Pixel coordinate grounding data:
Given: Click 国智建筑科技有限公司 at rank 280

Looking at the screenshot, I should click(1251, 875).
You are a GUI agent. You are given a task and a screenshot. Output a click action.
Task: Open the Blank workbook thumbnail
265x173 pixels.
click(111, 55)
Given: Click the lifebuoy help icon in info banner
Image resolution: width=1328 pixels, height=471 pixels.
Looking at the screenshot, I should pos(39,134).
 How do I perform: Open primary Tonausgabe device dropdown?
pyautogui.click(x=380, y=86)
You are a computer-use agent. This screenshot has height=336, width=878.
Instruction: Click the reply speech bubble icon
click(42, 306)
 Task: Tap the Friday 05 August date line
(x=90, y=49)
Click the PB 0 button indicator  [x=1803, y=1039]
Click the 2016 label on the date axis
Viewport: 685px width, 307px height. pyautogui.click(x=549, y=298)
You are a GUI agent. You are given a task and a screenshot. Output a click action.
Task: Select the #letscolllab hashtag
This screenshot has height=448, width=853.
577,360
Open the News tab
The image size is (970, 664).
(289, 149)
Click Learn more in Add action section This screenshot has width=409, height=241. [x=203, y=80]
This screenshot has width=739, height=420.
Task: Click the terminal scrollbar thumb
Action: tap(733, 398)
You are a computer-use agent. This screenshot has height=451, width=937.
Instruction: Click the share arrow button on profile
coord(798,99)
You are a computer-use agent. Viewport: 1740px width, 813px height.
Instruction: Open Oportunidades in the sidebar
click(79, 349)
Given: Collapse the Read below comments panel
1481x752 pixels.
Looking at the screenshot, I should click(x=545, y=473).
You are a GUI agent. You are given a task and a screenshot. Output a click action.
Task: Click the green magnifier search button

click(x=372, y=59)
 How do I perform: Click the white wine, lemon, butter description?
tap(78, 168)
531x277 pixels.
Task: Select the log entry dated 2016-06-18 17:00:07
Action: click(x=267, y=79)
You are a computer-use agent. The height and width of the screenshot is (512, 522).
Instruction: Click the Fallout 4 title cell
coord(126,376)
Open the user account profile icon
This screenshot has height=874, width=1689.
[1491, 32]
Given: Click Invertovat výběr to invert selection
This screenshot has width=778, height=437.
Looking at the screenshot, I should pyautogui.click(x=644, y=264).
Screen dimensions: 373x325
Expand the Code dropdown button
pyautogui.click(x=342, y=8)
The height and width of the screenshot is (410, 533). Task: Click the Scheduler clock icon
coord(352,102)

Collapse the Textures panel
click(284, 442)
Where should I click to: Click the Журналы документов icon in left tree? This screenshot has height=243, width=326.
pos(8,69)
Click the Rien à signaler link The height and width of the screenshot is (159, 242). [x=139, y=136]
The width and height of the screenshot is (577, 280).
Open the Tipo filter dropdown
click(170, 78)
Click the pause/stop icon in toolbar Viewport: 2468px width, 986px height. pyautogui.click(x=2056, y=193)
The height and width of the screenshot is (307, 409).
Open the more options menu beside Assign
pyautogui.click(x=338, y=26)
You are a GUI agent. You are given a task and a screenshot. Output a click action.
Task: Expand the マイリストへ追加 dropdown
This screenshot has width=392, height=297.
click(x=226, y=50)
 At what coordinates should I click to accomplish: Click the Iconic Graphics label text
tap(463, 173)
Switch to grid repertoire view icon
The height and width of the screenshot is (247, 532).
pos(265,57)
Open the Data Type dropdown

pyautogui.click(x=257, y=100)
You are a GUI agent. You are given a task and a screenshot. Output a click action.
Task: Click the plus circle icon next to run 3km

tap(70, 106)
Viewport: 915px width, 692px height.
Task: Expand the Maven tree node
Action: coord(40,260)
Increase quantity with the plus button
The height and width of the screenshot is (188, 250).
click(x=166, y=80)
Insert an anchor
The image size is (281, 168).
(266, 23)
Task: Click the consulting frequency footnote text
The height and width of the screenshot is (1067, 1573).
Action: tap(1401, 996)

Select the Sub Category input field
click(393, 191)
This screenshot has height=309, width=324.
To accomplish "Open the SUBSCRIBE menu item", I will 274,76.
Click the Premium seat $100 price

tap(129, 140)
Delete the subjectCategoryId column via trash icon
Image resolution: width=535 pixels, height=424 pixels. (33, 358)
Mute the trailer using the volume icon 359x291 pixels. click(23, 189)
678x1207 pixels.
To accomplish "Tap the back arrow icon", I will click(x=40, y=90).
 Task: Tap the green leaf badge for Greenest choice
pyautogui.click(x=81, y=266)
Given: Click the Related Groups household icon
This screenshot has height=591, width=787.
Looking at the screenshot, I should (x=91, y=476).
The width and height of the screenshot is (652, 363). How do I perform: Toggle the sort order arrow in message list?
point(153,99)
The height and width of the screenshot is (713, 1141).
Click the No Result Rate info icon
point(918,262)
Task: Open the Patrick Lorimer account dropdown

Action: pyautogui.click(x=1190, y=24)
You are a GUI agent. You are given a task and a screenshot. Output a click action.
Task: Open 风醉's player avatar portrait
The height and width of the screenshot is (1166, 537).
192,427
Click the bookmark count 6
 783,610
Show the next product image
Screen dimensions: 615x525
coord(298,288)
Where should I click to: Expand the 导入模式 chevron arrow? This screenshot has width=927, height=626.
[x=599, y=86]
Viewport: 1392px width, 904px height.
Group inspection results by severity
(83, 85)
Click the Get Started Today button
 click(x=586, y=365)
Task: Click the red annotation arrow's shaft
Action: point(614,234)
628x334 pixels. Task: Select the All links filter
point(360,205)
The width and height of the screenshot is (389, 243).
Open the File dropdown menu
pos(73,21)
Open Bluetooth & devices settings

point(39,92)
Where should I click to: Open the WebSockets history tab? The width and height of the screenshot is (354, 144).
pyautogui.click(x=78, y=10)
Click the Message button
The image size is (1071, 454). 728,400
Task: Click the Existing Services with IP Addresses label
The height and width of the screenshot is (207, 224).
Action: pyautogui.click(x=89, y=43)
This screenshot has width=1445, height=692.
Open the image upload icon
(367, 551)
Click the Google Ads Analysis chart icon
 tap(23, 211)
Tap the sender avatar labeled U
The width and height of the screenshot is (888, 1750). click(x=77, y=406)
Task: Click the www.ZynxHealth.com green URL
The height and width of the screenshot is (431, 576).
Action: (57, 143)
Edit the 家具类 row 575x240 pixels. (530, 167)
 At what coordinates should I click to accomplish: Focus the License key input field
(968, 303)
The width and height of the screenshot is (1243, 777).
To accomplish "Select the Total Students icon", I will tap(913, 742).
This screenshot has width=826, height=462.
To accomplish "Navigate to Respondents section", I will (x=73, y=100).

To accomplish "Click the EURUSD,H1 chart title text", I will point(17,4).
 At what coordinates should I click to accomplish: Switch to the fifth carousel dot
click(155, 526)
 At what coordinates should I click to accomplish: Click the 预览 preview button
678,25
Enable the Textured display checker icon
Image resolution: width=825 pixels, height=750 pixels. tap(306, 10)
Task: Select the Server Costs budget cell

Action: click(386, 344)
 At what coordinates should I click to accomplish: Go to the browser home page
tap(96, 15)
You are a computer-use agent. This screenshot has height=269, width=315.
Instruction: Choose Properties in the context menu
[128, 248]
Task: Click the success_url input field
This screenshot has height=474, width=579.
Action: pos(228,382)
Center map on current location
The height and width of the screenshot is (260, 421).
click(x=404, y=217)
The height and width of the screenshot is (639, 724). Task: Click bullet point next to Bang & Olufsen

**Required action**
The lines from the first of the entries through the line holding "Given: Click the lifebuoy" are to be restated word for word, and no others.

**Your response**
Given: Click 国智建筑科技有限公司 at rank 280

Looking at the screenshot, I should click(1251, 875).
You are a GUI agent. You are given a task and a screenshot. Output a click action.
Task: Open the Blank workbook thumbnail
265x173 pixels.
click(111, 55)
Given: Click the lifebuoy help icon in info banner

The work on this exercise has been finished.